Decoding HTML Entities to Text in Python
A while ago, I had to import some HTML into a Python script and found out that—while there is cgi.escape() for encoding to HTML—there did not seem to be an easy or well-documented way for decoding HTML entities in Python.
Silly, right?
Turns out, there are at least three ways of doing it, and which one you use probably depends on your particular app’s needs.
1) Overkill: BeautifulSoup
BeautifulSoup is an HTML parser that will also decode entities for you, like this:
soup = BeautifulSoup(html, convertEntities=BeautifulSoup.HTML_ENTITIES)
The advantage is its fault-tolerance. If your input document is malformed, it will do its best to extract a meaningful DOM tree from it. The disadvantage is, if you just have a few short strings to convert, introducing the dependency on an entire HTML parsing library into your project seems overkill.
2) Duct Tape: htmlentitydefs
Python comes with a list of known HTML entity names and their corresponding unicode codepoints. You can use that together with a simple regex to replace entities with unicode characters:
import htmlentitydefs, re
mystring = re.sub('&([^;]+);', lambda m: unichr(htmlentitydefs.name2codepoint[m.group(1)]), mystring)

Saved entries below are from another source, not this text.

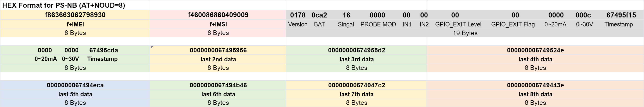The height and width of the screenshot is (107, 644).
Task: Select the IMEI value cell f863663062798930
Action: [x=75, y=15]
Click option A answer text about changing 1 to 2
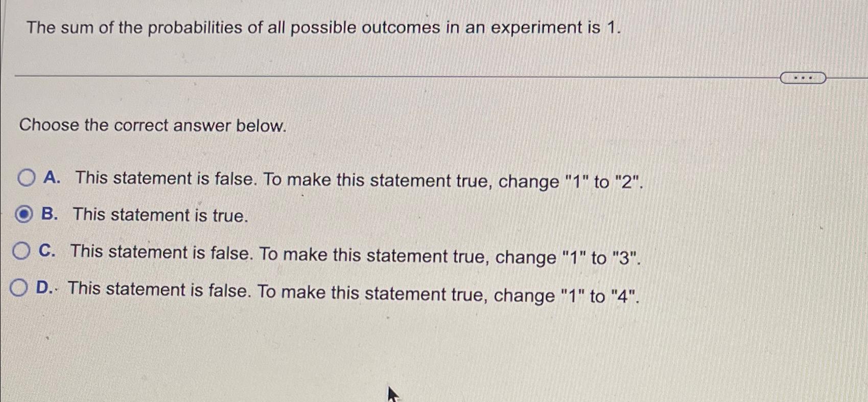This screenshot has width=868, height=402. (358, 181)
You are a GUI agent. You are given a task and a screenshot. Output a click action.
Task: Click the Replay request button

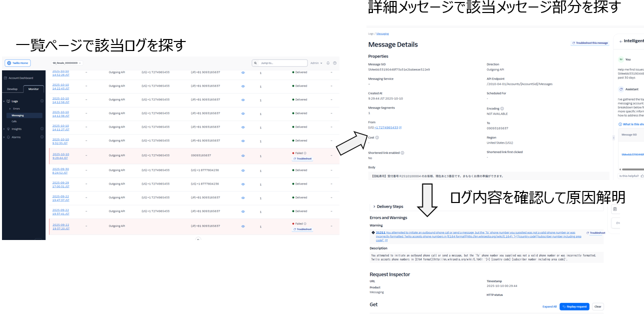574,307
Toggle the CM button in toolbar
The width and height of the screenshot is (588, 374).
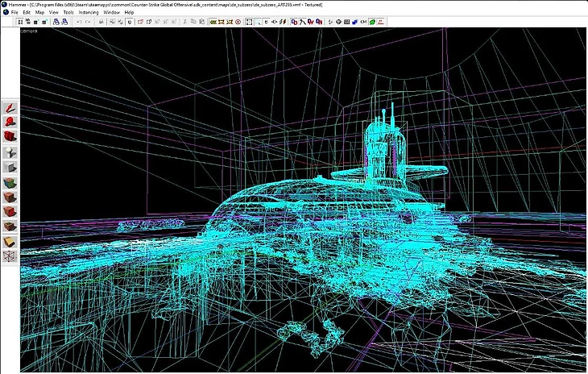(362, 22)
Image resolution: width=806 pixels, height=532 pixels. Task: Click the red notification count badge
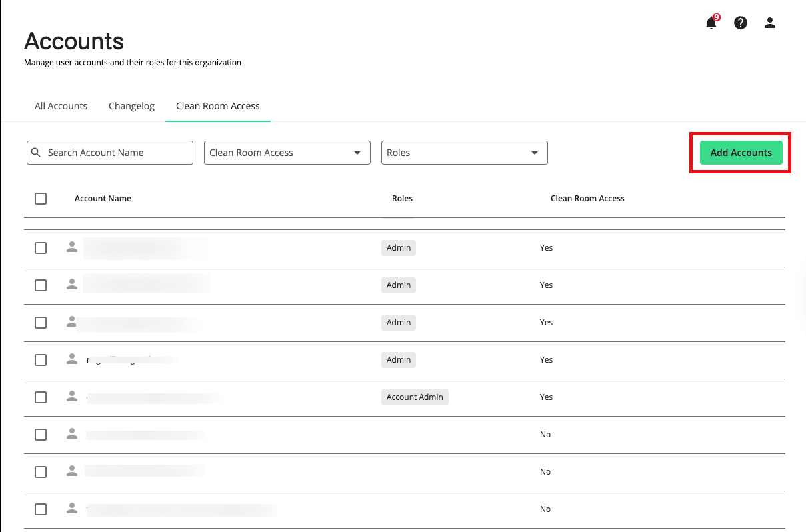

print mystring.encode('utf-8')
Of course, this works. But I hear you saying, how in the world is this not in the standard library? And the geeks among you have also noticed that this will not work with numerical entities. While © will give you ©, © will fail miserably. If you’re handling random, user-entered HTML, this is not a great option.
3) Standard library to the rescue: HTMLParser
After all this, I’ll give you the option I like best. The standard lib’s very own HTMLParser has an undocumented function unescape() which does exactly what you think it does:
>>> import HTMLParser
>>> h = HTMLParser.HTMLParser()
>>> s = h.unescape('© 2010')
>>> s
u'\xa9 2010'
>>> print s
© 2010
>>> s = h.unescape('© 2010')
>>> s
u'\xa9 2010'
So unless you need the advanced parsing capabilities of BeautifulSoup or want to show off your mad regex skills, this might be your best bet for squeezing unicode out of HTML snippets in Python.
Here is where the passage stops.